Boeing unveiled a radical new airliner design in March, and European rival Airbus Industrie soon shot back with its own concepts of planes that would perform better than today's standard models and look a lot different.
We may not see another golden age of aerospace technology like the 1950s, when a new and exciting aircraft took to the air almost every month, but there are strong signs that the long period of boring refinement may give way to a bit of excitement, at least for a few years.
Typically, a new technology makes slow progress at first, as engineers sort out basic problems. Then new ideas come thick and fast, and the efficiency of the technology leaps higher until everyone arrives at what is obviously the best way of doing it, whatever 'it' is.

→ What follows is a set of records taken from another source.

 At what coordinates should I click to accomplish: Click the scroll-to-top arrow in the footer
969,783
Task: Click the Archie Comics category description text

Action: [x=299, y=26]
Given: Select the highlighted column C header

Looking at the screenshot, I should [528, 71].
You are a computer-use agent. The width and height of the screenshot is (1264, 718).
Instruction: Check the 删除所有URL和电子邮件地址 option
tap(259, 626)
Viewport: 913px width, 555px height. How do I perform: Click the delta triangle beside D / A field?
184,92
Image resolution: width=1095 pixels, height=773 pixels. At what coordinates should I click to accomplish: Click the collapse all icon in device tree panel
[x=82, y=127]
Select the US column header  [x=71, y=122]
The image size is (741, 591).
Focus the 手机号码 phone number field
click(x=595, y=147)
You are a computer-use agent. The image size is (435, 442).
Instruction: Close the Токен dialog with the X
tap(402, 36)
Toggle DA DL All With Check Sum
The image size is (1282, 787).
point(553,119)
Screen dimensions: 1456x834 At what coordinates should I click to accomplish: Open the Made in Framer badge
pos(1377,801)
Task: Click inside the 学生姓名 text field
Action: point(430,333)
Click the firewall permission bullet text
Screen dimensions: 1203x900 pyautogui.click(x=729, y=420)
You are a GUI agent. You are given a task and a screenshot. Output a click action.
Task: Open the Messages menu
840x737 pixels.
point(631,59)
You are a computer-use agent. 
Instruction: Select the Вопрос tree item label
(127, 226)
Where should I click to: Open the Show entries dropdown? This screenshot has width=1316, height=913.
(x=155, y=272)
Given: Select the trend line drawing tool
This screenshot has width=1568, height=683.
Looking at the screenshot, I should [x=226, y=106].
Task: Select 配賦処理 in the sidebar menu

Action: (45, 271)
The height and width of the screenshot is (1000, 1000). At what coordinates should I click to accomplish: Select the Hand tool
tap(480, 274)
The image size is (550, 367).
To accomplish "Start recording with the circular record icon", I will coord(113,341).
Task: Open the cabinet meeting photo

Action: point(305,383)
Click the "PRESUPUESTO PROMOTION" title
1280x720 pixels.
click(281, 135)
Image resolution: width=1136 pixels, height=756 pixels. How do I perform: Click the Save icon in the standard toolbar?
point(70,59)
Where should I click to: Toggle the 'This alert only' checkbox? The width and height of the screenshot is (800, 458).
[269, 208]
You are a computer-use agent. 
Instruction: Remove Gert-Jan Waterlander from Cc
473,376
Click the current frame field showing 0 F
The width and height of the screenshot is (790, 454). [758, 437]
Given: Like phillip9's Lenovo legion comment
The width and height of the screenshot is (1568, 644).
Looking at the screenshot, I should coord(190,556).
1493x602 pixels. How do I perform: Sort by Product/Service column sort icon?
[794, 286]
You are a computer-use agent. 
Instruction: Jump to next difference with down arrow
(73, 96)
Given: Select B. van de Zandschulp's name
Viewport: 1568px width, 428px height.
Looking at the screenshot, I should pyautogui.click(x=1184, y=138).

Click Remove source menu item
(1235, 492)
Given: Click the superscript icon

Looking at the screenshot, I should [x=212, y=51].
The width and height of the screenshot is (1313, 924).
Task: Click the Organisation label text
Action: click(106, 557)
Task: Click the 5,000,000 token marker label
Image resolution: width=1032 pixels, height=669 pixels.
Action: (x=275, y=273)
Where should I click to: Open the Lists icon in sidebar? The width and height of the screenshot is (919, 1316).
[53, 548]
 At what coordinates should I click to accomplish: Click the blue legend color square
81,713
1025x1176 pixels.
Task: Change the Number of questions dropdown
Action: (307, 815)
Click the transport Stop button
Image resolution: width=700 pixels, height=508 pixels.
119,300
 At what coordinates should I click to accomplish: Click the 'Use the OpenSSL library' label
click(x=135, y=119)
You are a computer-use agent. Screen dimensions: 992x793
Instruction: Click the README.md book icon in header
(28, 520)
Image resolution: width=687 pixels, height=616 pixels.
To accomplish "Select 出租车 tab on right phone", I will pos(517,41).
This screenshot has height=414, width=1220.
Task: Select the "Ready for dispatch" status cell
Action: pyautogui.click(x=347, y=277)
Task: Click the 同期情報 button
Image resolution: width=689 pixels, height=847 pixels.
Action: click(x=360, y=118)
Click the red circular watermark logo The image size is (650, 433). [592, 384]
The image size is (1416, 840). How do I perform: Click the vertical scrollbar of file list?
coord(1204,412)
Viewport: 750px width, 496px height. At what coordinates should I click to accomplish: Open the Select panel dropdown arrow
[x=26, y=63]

After that, progress slows again, because engineers can now only tinker, refining the consensus design to improve performance by a few per cent here and there, which is what airliner designers have been doing for decades.
Engineers designing the Douglas DC-4 in the 1930s worked out that an airliner fuselage should be a cylinder, or close to it.
The round cross-section is the lightest shape for withstanding the pressurised air that people need at high altitude, and a straight body makes it easy to arrange the seats, galleys and toilets. It also helps the manufacturer to lengthen or shorten the plane to create new versions.
Like its famous DC-3 predecessor, the propeller-driven DC-4 had its passenger cabin above the wing, not below it, so the floor could be flat.
A Cold War weapon that was never used, the jet B-47 exploited German ideas from the Second World War to create a breakthrough: a long swept wing with which it could economically fly close to the speed of sound.
And the advanced bomber introduced an efficient place to put the engines. Hung from pylons under the wing, the B-47's turbojets were easier to carry than fuselage-mounted engines, created little drag and were easier to service or replace than engines buried inside the wing.
After the B-47 flew in 1947, not much more technology was needed to create the modern airliner.
A few years later the B-52 improved the wing shape, and then Boeing combined all these ideas to build the 707 airliner, which looked just like most of the commercial jets since then.
The supersonic Concorde turned out to be a costly dead end, and so even the latest aircraft, the mighty A380 superjumbo that Airbus plans to fly in 2004, will look like a 707.
Boeing saw off rivals in the first half of the long refinement phase that followed the 707, but has since watched Europe's up-and-coming Airbus Industrie produce more sophisticated versions of the standard airliner design.
Now the US company is seeking to introduce a new type of high-speed airliner, nicknamed Sonic Cruiser, that could wipe out the 707 look-alikes.
'If the Sonic Cruiser works then it will certainly change the game,' said analyst Dan Solon from Avmark International, an industry consultancy.
Boeing's aim is to go faster, getting closer to the speed of sound.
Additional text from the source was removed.